Task requirements -> In the C++ hash table thread, list every date-and-time stamp along with the event it marks.

Text passage ->
Google Answers: C++ hash table help

View Question

Q: C++ hash table help ( Answered 4 out of 5 stars

, 0 Comments )

Question

Subject: C++ hash table help
Category: Computers > Programming
Asked by: lighthousedweller-ga
List Price: $10.00

Posted: 01 May 2003 19:32 PDT
Expires: 31 May 2003 19:32 PDT
Question ID: 198221

hi there-

i'm trying to provide fast data access using a disc file hash table in C/C++.
this should be done using something like a dictionary input file. so i
need some help finding a basic input dictionary file and also with
writing the program to do this. also i would really appreciate
commented code to help me understand how it works better. thanks for the help.

Answer

Subject: Re: C++ hash table help
Answered By: dogbite-ga on 01 May 2003 20:31 PDT
Rated: 4 out of 5 stars

Hello lighthousedweller-ga, Okay, I have put code with a simple hash table and a simple data file here: http://nms.lcs.mit.edu/~gch/google/hashtable.tar.gz Please let me know how it works for you. dogbite-ga
Clarification of Answer by dogbite-ga on 01 May 2003 20:34 PDT Hi again lighthousedweller-ga, I thought I should mention that I explained how to compile and run the program at the top of "hashtable.cpp." Also, there are comments in the code to help you understand it. dogbite-ga
Request for Answer Clarification by lighthousedweller-ga on 02 May 2003 10:27 PDT hi there- thanks for the quick response. i use metrowerks codewarrior for my programs, but also have ms visual c++. how can i compile this program with these two compilers? also what is the hashtable file without any extension for? its in the tar file, just named 'hashtable'. thanks for the help!

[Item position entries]
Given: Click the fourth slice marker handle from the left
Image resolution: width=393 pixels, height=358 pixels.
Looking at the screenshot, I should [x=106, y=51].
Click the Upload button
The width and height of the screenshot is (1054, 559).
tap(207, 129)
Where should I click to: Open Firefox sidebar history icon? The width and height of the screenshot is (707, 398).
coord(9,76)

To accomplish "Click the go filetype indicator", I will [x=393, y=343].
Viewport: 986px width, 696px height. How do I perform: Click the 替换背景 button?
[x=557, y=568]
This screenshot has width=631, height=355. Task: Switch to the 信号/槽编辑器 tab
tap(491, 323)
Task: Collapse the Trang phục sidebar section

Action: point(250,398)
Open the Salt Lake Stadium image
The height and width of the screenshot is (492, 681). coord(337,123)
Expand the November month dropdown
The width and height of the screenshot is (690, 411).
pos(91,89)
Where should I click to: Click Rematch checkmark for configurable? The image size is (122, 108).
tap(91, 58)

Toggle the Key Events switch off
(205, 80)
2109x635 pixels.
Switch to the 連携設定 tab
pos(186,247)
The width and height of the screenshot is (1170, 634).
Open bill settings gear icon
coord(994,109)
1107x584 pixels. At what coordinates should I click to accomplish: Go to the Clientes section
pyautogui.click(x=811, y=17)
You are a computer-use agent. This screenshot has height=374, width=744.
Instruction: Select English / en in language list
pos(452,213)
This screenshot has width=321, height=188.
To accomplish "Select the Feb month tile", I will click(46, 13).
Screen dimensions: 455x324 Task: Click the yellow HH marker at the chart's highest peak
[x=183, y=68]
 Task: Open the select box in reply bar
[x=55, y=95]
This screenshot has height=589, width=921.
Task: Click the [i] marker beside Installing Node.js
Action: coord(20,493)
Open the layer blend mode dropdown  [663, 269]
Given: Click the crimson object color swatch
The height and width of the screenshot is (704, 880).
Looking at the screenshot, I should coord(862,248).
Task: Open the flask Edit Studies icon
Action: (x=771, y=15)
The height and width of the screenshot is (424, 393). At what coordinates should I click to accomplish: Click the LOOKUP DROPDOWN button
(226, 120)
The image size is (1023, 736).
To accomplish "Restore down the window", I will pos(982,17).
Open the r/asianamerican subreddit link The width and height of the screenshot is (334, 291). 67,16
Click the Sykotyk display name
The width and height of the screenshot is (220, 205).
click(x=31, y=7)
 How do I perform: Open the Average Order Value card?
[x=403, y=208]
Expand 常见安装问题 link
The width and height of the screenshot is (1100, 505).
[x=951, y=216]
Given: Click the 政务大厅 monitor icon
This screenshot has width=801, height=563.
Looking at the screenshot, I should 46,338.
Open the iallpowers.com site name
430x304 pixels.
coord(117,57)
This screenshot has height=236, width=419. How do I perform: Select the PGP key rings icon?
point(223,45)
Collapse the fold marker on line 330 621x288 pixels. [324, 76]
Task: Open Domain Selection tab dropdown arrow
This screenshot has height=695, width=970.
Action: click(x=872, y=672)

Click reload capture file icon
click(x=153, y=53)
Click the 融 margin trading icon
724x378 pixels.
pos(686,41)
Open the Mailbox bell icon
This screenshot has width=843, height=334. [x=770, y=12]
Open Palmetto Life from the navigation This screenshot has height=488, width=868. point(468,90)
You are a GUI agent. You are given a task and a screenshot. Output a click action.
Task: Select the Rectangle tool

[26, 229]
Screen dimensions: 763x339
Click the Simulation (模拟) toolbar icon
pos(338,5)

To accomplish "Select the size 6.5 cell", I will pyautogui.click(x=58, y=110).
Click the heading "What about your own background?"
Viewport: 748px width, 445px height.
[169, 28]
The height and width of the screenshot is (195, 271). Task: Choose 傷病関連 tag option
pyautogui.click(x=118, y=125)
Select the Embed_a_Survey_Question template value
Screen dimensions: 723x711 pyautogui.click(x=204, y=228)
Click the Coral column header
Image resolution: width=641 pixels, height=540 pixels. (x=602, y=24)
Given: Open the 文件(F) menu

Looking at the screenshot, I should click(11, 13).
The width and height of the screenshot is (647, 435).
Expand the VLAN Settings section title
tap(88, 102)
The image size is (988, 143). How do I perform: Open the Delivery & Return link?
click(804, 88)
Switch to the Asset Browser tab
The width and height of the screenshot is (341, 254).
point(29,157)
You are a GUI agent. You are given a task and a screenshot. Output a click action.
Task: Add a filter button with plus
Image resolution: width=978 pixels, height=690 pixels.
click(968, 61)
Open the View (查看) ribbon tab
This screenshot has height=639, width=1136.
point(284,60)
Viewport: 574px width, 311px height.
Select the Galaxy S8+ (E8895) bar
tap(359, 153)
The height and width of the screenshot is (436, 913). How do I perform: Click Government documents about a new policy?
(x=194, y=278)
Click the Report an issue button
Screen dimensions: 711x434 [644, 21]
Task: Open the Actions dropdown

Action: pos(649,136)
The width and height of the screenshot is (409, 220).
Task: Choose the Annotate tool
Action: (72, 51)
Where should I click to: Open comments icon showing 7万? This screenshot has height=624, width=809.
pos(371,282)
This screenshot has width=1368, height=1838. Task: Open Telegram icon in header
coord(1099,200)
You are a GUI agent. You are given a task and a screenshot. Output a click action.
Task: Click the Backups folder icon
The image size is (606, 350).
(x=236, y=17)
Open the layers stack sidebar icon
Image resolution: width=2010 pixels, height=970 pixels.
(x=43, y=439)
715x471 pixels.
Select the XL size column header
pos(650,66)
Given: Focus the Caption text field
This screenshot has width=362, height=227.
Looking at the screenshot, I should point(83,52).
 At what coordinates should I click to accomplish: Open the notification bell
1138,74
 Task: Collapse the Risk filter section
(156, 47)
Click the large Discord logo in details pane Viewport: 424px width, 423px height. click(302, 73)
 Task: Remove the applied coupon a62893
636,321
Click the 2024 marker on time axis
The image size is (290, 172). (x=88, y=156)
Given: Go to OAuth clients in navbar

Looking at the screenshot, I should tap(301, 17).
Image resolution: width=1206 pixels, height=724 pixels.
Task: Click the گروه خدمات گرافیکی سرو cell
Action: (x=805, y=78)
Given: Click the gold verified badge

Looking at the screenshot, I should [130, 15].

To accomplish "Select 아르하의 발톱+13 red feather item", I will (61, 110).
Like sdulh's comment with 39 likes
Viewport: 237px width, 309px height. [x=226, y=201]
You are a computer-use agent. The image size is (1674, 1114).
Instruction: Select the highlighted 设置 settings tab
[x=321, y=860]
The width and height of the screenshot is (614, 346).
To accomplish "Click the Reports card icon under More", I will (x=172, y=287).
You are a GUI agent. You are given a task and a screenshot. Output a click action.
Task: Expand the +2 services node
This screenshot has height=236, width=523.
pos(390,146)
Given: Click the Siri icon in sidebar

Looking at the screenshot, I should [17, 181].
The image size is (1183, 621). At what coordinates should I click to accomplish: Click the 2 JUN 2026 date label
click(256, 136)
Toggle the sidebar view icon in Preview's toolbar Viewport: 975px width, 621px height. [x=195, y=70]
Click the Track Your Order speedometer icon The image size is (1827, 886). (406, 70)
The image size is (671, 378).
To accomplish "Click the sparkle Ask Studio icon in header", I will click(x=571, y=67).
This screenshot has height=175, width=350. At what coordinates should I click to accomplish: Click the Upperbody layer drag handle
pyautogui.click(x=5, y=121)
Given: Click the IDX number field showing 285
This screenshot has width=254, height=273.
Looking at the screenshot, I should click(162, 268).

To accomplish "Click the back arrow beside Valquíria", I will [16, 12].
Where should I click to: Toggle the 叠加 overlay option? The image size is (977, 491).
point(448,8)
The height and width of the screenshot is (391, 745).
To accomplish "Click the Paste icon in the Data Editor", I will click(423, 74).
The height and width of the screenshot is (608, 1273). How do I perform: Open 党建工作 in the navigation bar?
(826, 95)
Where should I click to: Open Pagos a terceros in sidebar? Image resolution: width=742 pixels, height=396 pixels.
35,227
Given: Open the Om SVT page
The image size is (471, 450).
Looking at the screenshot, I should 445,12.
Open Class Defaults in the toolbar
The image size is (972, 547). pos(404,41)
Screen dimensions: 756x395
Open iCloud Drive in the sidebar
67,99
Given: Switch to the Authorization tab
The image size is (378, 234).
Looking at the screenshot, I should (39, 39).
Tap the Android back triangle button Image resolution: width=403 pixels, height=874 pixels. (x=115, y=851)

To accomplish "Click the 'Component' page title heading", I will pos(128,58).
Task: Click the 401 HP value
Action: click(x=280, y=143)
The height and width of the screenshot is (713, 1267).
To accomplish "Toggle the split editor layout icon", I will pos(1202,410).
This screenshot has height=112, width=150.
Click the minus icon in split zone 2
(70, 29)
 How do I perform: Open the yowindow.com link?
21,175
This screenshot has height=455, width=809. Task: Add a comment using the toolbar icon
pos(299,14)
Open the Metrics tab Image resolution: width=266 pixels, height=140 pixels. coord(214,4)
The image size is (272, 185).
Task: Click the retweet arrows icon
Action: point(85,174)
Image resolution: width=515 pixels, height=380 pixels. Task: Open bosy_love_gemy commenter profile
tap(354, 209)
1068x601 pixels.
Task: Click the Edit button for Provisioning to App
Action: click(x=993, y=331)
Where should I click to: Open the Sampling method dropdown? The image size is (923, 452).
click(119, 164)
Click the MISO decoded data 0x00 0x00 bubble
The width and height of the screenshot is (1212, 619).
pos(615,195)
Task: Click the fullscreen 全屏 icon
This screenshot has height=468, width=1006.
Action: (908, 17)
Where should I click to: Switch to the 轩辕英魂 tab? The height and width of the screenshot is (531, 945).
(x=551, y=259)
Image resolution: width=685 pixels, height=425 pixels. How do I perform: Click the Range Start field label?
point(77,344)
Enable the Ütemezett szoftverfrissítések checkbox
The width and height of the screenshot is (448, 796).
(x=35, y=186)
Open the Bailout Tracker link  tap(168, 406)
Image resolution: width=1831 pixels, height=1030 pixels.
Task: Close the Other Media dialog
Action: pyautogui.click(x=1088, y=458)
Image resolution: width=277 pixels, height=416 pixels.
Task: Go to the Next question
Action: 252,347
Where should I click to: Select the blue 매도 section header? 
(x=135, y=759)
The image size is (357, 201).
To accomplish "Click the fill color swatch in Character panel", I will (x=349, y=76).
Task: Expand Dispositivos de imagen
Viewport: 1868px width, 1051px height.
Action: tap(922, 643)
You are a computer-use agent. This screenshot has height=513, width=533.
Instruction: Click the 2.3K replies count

Result ->
- 01 May 2003 19:32 PDT: the question was posted
- 31 May 2003 19:32 PDT: the question expires
- 01 May 2003 20:31 PDT: dogbite-ga answered
- 01 May 2003 20:34 PDT: dogbite-ga added a clarification of the answer
- 02 May 2003 10:27 PDT: lighthousedweller-ga requested an answer clarification